**Brano estratto**
********

-Ma quale è stato il ruolo dei chirurghi ospedalieri in questa fase?

“L’Acoi ha cercato in tutti i modi di lanciare messaggi attraverso i suoi organi istituzionali: siamo stati i primi, all’esordio pandemico, a dire al ministro e agli organi istituzionali regionali che, bloccando le attività chirurgiche, soprattutto quelle oncologiche, ci sarebbero stati dei danni collaterali. Ma anche gli interventi sulle patologie non oncologiche hanno visto un’enormità di ritardi. Fin da subito abbiamo cercato di sensibilizzare i decisori a prendere in considerazione questi aspetti. E credo che ci stiamo riuscendo”.

-“Il Covid ci ha insegnato a investire sulla sanità”, ha detto di recente il ministro della Salute, Roberto Speranza. E in effetti per il rilancio del Servizio sanitario nazionale si è passati dai 9 ai 20 miliardi di investimenti. Cosa vi aspettate ora dal governo?

“Gli investimenti sono un dato di fatto, ma bisognerà vedere come verranno spesi questi 11 miliardi in più. Ovviamente ci sarà un forte sviluppo del territorio, che è molto indietro, ma noi siamo fortemente orientati a chiedere al ministro un’attenzione per le strutture ospedaliere e per la chirurgia generale. Dobbiamo recuperare le liste d’attesa che abbiamo maturato in questo anno e mezzo attraverso interventi mirati sulla chirurgia generale, il che vuol dire aumentare la possibilità, da parte delle Regioni, di farci lavorare di più e di assumere personale in più. Dall’altra parte l’attenzione del ministro e del governo dovrà essere verso il Pnrr e ci aspettiamo, specialmente negli ospedali più in difficoltà, che storicamente sono quelli del meridione, investimenti cospicui in tecnologia, perché il nostro lavoro rispetto a venti anni fa è molto cambiato. Colgo l’occasione per invitare il ministro e tutto il governo ad ascoltarci, perché noi come società scientifica, conoscendo da una parte la struttura del servizio e dall’altra parte i territori, possiamo dare un contributo importante”.

-Dal 17 al 20 ottobre, intanto, si svolgerà a Milano il 39esimo Congresso nazionale dell’Acoi: quali saranno i principali temi trattati?
********
**Compiti da svolgere**
**a.** Risponda alle seguenti domande basandosi sull'intervista sull'Acoi:
(i) Da quanti a quanti miliardi sono passati gli investimenti per il rilancio del Servizio sanitario nazionale?
(ii) Quali ospedali sono indicati come storicamente più in difficoltà?
(iii) In quale città e in quali giorni si svolgerà il 39esimo Congresso nazionale dell'Acoi?
**b.** Prosegua l'intervista sull'Acoi a partire dal punto in cui si interrompe.
I dati costituiscono materiale a sé stante, distinto dall'intervista sull'Acoi.

**Dati forniti**
********
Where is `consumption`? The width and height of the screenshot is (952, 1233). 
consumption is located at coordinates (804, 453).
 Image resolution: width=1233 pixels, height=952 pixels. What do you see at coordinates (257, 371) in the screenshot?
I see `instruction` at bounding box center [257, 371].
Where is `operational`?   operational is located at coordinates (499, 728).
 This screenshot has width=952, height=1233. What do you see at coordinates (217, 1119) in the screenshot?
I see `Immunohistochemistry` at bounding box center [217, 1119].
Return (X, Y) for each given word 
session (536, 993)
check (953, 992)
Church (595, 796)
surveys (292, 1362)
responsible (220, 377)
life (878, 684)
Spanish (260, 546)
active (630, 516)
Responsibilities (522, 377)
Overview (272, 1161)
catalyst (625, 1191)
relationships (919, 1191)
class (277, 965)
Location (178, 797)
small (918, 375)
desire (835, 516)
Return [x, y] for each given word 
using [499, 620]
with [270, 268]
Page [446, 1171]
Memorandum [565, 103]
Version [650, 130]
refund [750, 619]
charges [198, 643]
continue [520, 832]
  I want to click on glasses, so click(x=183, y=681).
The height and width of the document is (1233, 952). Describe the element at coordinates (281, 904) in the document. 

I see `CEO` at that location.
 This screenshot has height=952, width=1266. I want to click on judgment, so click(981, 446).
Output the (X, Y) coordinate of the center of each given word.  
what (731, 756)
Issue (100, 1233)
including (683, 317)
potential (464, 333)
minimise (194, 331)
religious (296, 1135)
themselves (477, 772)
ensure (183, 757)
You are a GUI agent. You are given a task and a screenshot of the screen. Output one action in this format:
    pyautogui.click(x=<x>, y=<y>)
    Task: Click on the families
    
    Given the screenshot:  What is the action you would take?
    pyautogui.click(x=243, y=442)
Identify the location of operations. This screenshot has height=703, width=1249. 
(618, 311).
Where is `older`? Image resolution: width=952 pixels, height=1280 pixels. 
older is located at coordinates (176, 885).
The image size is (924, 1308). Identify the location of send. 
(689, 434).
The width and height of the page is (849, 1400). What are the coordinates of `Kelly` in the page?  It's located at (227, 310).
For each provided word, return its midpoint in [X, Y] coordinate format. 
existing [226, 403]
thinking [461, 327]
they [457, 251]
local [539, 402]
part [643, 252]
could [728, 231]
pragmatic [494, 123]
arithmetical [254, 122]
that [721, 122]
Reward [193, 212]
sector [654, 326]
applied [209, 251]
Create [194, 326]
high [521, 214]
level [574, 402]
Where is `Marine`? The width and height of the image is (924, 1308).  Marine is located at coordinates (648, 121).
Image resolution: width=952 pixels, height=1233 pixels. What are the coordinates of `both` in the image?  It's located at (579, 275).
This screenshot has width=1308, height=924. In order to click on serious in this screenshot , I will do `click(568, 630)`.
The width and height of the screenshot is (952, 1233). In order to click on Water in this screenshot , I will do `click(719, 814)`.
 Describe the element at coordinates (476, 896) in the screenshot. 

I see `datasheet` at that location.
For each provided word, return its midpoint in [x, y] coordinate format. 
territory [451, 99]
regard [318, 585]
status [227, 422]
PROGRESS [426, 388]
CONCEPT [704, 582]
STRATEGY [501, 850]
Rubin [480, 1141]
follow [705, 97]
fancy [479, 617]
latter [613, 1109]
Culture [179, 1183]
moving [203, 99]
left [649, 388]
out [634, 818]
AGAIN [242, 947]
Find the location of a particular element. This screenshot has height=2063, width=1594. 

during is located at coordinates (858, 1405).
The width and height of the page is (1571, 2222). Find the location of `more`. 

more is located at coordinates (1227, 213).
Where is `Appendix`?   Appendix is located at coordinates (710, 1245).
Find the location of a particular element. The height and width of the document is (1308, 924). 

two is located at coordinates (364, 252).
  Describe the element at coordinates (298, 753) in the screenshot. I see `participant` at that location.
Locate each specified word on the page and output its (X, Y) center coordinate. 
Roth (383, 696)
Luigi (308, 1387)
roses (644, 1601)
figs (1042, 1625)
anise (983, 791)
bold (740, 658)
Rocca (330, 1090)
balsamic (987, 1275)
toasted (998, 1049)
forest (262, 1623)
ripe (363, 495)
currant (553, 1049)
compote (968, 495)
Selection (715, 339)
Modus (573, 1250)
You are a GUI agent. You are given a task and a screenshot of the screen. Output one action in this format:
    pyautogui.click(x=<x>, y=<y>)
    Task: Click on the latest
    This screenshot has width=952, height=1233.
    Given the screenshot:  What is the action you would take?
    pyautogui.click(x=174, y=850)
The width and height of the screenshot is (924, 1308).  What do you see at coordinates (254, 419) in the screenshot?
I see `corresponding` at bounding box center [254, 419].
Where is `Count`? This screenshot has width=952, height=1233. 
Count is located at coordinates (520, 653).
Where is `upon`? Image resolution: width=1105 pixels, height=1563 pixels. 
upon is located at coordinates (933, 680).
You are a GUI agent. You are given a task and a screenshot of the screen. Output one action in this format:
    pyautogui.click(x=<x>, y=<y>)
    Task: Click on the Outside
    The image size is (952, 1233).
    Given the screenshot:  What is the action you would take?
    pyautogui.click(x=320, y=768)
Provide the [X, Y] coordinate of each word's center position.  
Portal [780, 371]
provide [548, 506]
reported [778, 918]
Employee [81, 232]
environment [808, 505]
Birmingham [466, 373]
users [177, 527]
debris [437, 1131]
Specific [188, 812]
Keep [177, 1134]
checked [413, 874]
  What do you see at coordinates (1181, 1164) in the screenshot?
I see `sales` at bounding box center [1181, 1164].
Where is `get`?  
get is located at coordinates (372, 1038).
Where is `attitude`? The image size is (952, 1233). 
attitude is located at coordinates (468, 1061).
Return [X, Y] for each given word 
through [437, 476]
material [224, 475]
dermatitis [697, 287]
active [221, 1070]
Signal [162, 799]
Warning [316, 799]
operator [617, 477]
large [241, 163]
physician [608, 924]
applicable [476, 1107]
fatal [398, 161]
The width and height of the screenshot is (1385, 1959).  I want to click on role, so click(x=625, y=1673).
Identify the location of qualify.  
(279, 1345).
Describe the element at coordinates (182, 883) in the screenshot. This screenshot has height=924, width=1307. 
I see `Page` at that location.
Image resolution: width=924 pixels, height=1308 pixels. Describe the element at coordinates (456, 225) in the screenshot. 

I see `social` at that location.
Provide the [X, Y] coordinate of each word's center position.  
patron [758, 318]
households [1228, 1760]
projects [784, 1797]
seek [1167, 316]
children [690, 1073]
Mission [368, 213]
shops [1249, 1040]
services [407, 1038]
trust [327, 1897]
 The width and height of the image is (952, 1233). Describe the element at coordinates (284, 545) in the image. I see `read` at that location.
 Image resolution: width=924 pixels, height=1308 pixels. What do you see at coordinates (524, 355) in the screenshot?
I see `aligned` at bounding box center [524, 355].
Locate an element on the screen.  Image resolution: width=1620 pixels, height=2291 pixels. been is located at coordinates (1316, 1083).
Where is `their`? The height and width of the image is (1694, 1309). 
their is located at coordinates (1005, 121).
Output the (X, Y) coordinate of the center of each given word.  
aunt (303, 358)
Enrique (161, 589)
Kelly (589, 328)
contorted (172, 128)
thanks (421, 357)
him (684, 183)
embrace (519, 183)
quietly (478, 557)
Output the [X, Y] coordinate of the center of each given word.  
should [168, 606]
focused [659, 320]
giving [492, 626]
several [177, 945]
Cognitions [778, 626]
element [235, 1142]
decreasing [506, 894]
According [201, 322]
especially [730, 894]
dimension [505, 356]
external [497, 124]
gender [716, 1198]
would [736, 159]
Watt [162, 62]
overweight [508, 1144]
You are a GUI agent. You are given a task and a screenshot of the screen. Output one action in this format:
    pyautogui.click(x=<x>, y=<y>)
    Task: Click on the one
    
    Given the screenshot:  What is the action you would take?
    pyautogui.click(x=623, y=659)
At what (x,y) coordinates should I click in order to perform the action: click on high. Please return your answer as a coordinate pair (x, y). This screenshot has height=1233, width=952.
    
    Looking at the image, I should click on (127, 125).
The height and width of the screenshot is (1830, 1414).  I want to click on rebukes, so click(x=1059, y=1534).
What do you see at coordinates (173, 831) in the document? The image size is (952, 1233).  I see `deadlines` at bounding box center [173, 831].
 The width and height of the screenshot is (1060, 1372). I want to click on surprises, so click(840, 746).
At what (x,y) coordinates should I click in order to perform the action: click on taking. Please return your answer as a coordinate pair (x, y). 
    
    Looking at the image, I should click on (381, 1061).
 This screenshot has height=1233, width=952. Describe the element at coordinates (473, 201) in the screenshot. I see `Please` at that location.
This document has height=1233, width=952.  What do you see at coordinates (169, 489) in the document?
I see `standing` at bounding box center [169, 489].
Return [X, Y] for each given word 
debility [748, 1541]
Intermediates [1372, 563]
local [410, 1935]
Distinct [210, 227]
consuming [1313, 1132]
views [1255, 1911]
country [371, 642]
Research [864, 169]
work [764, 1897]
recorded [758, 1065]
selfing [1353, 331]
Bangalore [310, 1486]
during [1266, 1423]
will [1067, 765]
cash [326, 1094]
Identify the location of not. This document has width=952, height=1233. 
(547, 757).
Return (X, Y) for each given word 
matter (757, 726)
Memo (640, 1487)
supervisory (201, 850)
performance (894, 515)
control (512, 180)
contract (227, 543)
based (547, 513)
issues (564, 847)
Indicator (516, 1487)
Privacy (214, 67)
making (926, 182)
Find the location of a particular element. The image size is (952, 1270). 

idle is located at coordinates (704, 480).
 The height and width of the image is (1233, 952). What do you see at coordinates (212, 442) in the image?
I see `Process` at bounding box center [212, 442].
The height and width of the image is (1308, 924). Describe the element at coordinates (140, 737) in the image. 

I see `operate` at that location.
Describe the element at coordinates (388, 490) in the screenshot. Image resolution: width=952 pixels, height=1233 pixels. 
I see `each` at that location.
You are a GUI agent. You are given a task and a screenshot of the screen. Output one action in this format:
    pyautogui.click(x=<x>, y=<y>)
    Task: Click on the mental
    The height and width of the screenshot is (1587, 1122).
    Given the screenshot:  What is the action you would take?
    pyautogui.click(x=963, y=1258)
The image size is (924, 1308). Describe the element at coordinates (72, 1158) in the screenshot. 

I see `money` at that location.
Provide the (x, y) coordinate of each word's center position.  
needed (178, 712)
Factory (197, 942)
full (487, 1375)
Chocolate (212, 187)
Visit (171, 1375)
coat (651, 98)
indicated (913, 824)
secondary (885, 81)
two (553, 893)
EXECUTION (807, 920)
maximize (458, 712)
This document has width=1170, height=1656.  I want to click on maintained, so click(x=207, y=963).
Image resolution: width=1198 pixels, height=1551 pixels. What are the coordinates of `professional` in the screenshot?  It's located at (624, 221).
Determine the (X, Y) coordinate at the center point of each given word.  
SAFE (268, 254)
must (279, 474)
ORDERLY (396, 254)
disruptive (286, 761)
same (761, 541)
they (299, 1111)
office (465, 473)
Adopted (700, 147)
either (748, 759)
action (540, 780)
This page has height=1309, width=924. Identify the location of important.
********
**Elenco delle risposte**
**a.**
(i) Dai 9 ai 20 miliardi.
(ii) Quelli del meridione.
(iii) A Milano, dal 17 al 20 ottobre.

**b.**
“Dopo un anno e mezzo di Covid non ne possiamo più dei webinar, quindi rivedersi in una grande kermesse, che vedrà la partecipazione in presenza di 2mila chirurghi, sarà una bella occasione per ‘riabbracciare’ finalmente i nostri colleghi. Voglio ricordare che, con 5mila iscritti, siamo di gran lunga l’associazione scientifica più rappresentativa in Italia. Naturalmente l’aspetto centrale sarà la scienza e i temi trattati saranno quelli tradizionali: la chirurgia oncologica, la chirurgia d’urgenza e la chirurgia anche nei suoi aspetti relazionali con il sistema, perché ci saranno tavole rotonde e un incontro con il sottosegretario alla Salute Pierpaolo Sileri, che vedrà la partecipazione di alcuni importanti organi regionali”.

-E dopo il Congresso di Milano, da cosa ripartiranno i chirurghi ospedalieri? Quali sono le vostre priorità?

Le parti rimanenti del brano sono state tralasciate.